Dennoch rief er zu Hoffnung auf: „Gott gibt uns Kraft für die großen Veränderungen, in denen wir stehen“, stellte Kopp fest. Es sei die Aufgabe der Christinnen und Christen in Bayern, dem Licht und der Kraft Gottes Raum zu geben. Eine neue Sichtweise soll nach der Wirkung der Arbeit fragen.

In „Regionalräumen“ sollen eben die multiprofessionellen Teams arbeiten, Immobilienfragen gebündelt und Verwaltungen vereinheitlicht werden. Doch Gemeinden sollen ausdrücklich bestehen bleiben, wie er auf Nachfrage präzisierte.

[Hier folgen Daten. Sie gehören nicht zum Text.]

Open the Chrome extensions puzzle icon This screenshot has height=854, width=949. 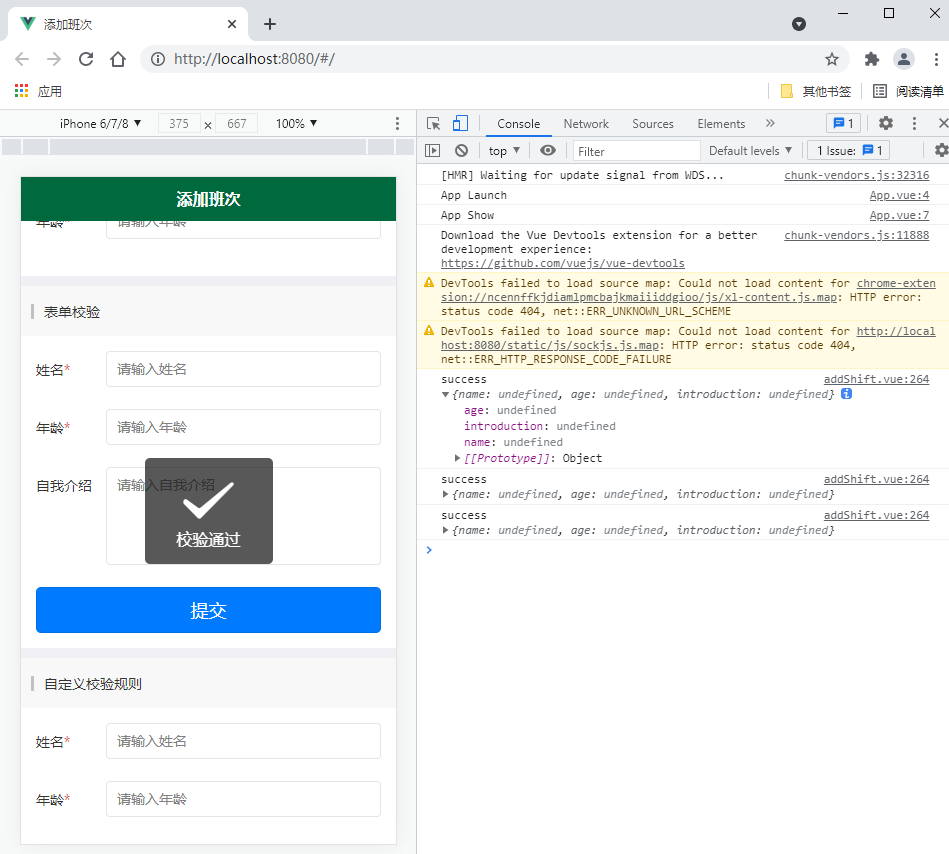pyautogui.click(x=871, y=59)

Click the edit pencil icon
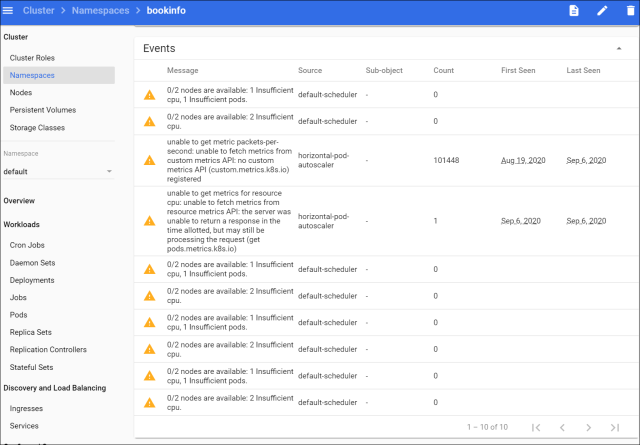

Etwa gegen die Idee der „multiprofessionellen Teams“ regt sich Widerstand. Ein Positionspapier von Nicht-Ordinierten, die schon jetzt auf Pfarrstellen eingesetzt sind, haben fast 1.900 Unterstützende unterschrieben. Zudem fordert die Gruppe mehr Gehalt für Nicht-Ordinierte auf Pfarrstellen, weil sie dort auch klassische Pfarrersaufgaben übernähmen. Die Bedingungen der multiprofessionellen Teams sorgen für Diskussionen – nicht die Idee als solche, stellte Preidel als eine der Adressatinnen in einer ersten Reaktion klar. Dies zeigt aber auch, dass manche Ideen der Kirchenleitung noch diskutiert werden. Bis zum Redaktionsschluss gab es noch keine Abstimmung der Synode über die dargelegten Konzepte.

„Wir schaffen Rahmenbedingungen“, ergänzte Vize-Synodalpräsident Hans Stiegler. Manches müsse wohl noch präzisiert werden. Doch auch er wolle den Gemeinden „die Angst nehmen, dass alles in den Bach runtergeht“ – evangelische Verkündigung in Bayern werde weiter gelebt.